WORK TASK: Exclude pictures; retype the lines below from the line containing "The height and" through the end of the records, both ends kept.

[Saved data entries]
***
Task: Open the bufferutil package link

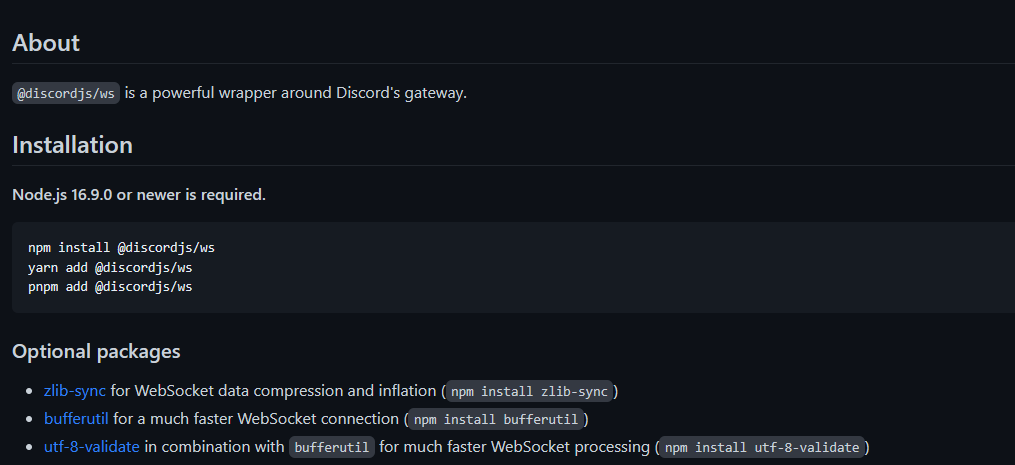Action: (76, 419)
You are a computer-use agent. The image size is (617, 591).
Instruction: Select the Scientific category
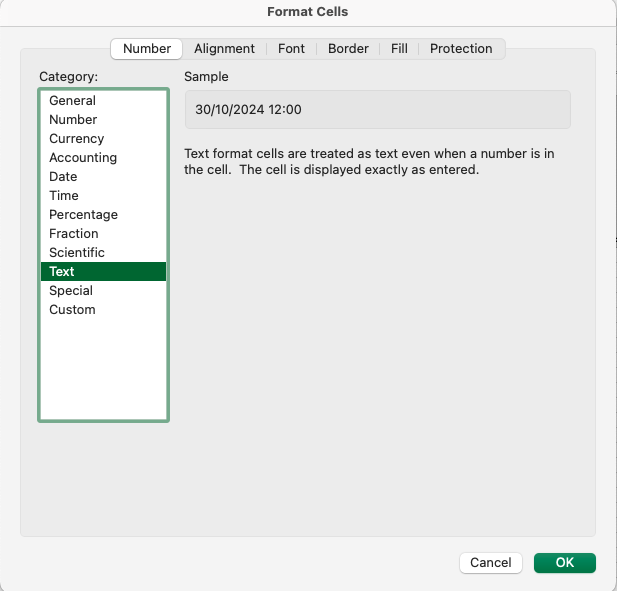pyautogui.click(x=77, y=253)
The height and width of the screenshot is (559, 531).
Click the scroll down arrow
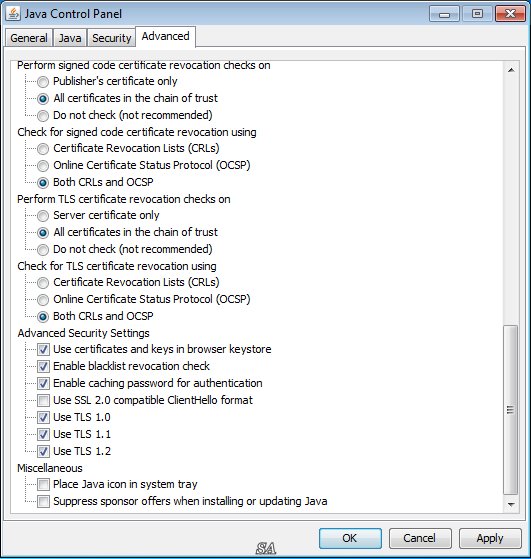(x=511, y=504)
***
ANSWER FOR THIS EXERCISE:
The height and width of the screenshot is (559, 531).
Click the scroll down arrow
(x=511, y=504)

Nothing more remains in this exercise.